The bank would use Identrus, a secure identity management service through which major banks around the world guarantee signatures within participating firms. Citigroup is working with the .NET development team at Microsoft to create a state-of-the-art product for highly secure identity management.

Greenwald expects that his group’s services will continue to expand as they work with more corporations and find more areas where help is needed.

“Many companies, even the really big ones, have relatively thin treasury staffs that have many, many issues on their plates,” he said. “They have to deal with Sarbanes-Oxley, investment policies, absorption of acquisitions, and they often aren’t at the front of the queue when it comes to getting IT support – they don’t always have the best systems.” Some lack the software tools they need, some are running on old versions of applications that are no longer supported. The biggest challenge is usually integrated information across systems and delivering it to the Microsoft Office desktop.
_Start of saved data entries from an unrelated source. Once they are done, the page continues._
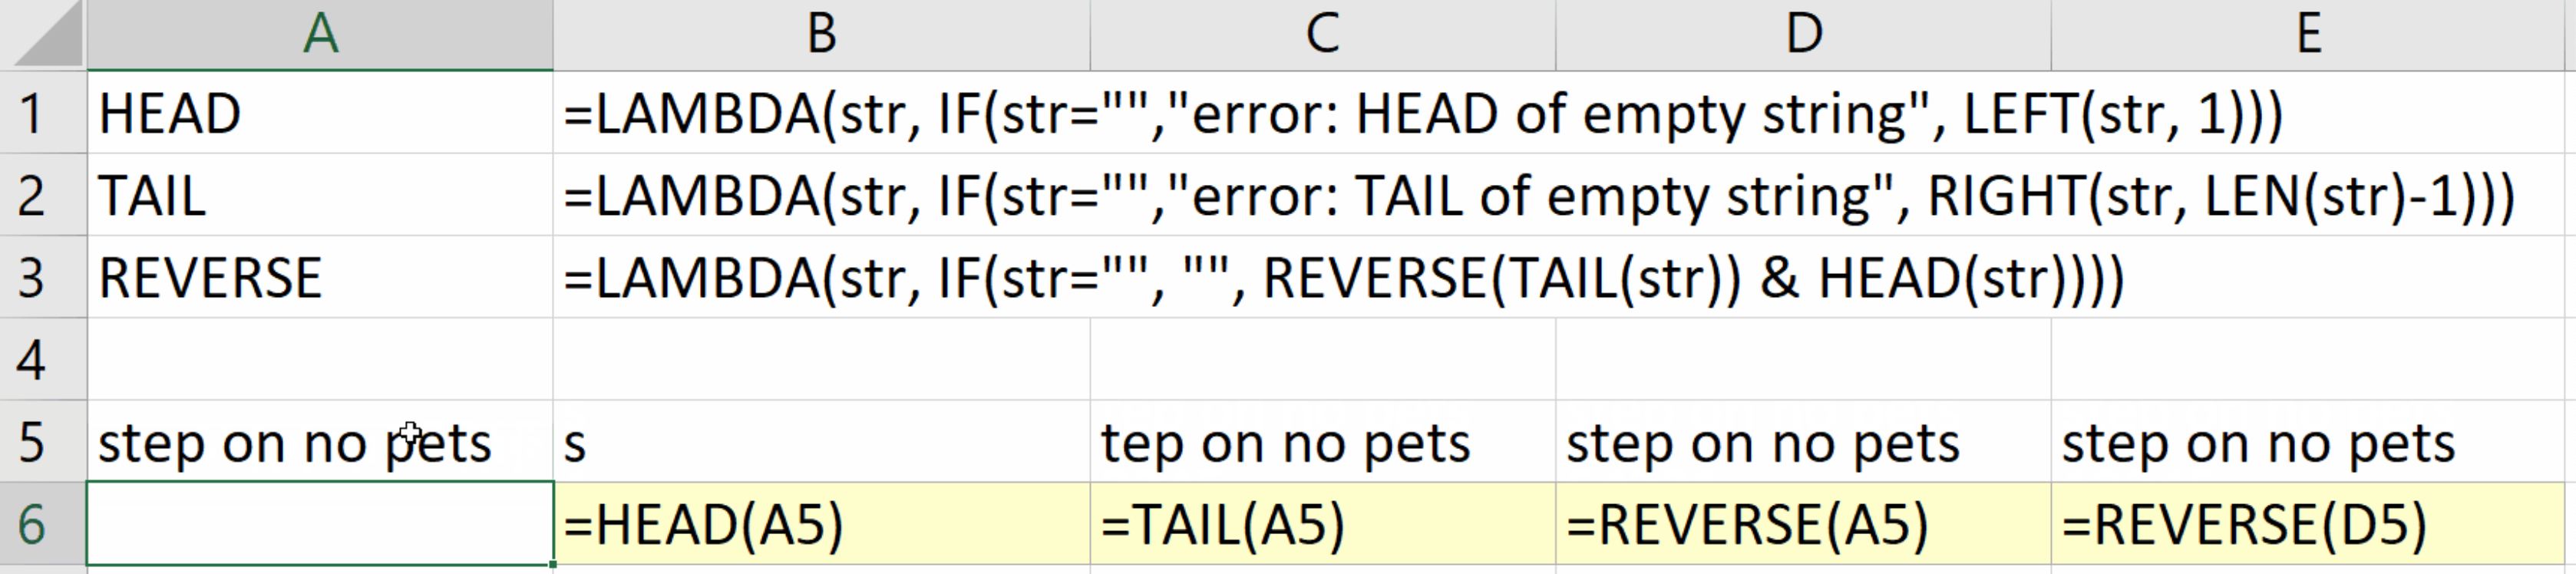2576x574 pixels.
Task: Select the =HEAD(A5) cell
Action: pyautogui.click(x=820, y=524)
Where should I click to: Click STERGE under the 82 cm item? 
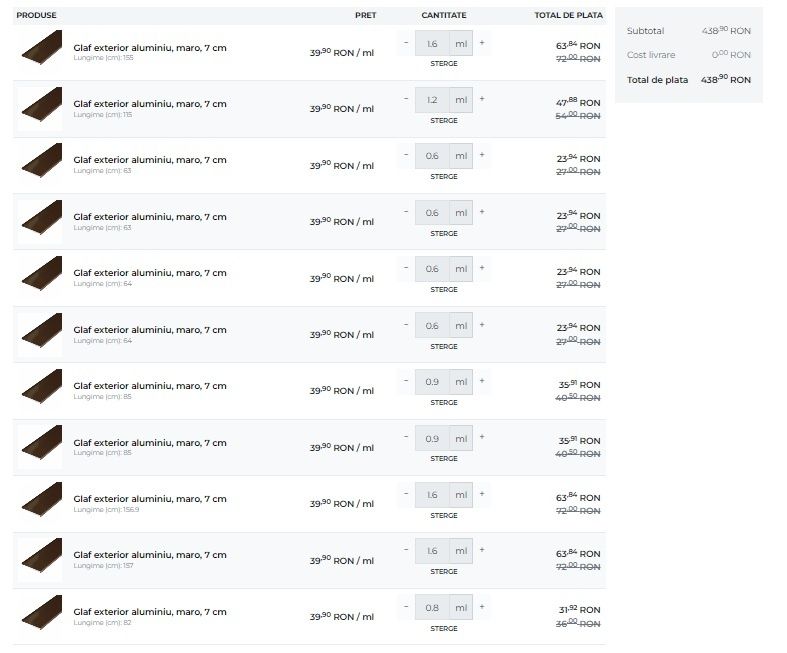pos(444,628)
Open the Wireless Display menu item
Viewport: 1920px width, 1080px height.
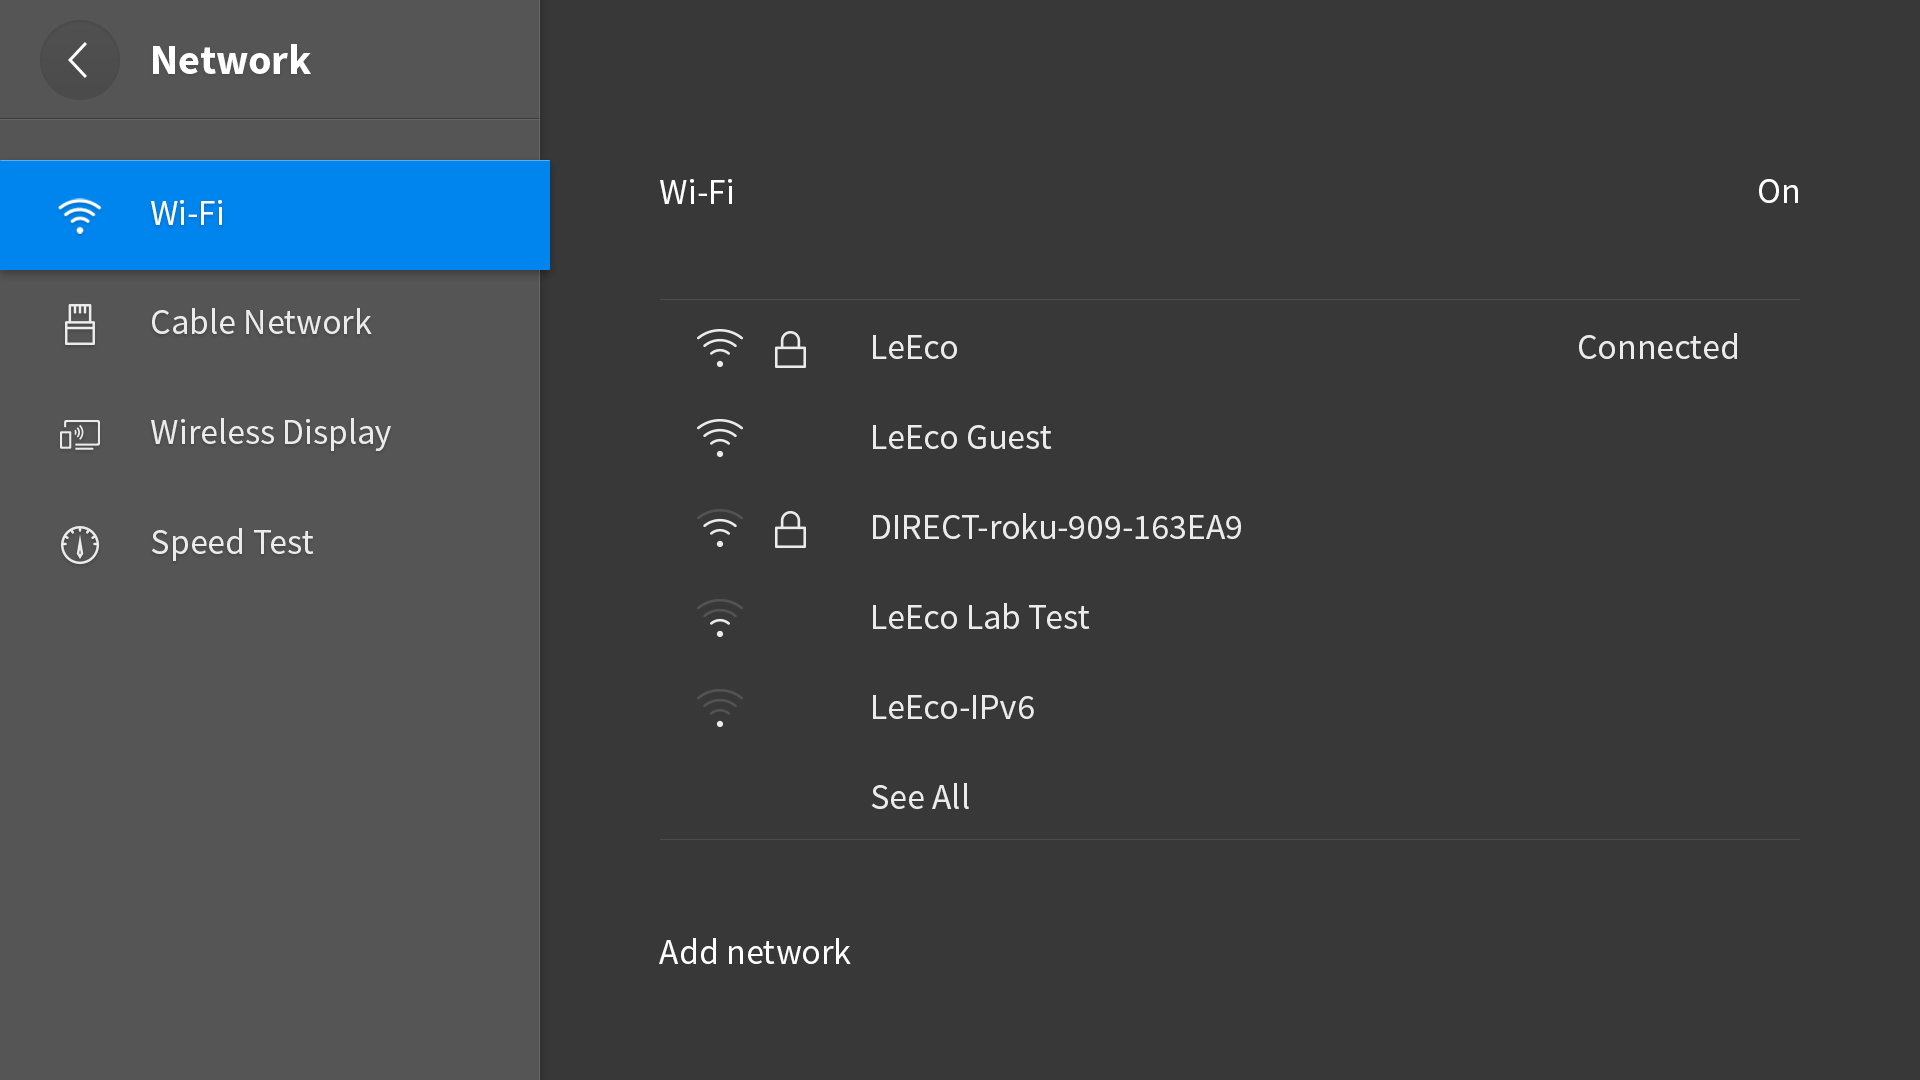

“Moving information in an effective, controlled and accurate way across all those points is not easy,” he added. “In many companies, the treasury is the product of mergers or regional units that only recently have been put under global management, and they might have five different ERP systems. So the data may be there, and a tool, but they don’t all come together in a cohesive way and the company ends up being less efficient and less in control than it would like.”

Many treasurers are working with spreadsheets, emails and faxes and lack a comprehensive integrated solution for common tasks such as forecasting. So many are happy to have their lead bank offer transaction and information services that permit them to focus on their company’s needs. Beyond information and analytics, Citigroup has a treasury outsourcing group, Treasury Solutions in Dublin, that can handle foreign exchange or management of inter-company transactions – TreasuryVision offers a window that the corporate treasurers can use to monitor the operations they choose to delegate to Citigroup.

So much is changing in corporations, regulations and banking that Greenwald believes the business is at an inflection point.

“That’s why Citigroup is working so closely with Microsoft. I consider this a re-engineering of the financial value chain because so many forces are at work. When you team a Citigroup and Microsoft together, you get the two world class companies in different fields bringing their respective expertise to the desktops of our many common clients – best in class financial services and best in class technology. A good synergy is a tight linking of Microsoft Office capability with the delivery of financial information. See these pain points, and have real clients to vet and shape these ideas – well, there is magic in them thar hills.”

TreasuryVision is based on Microsoft, including the .NET Framework and SQL Server.

“As we continue to push into new areas, we are in a multi-year partnership with Microsoft,” Greenwald explained. The bank worked with Microsoft Consulting Services, Avanade and Microsoft product teams in Redmond. “We have this great track record with everything we have done with Microsoft, so we are excited to be working with them.”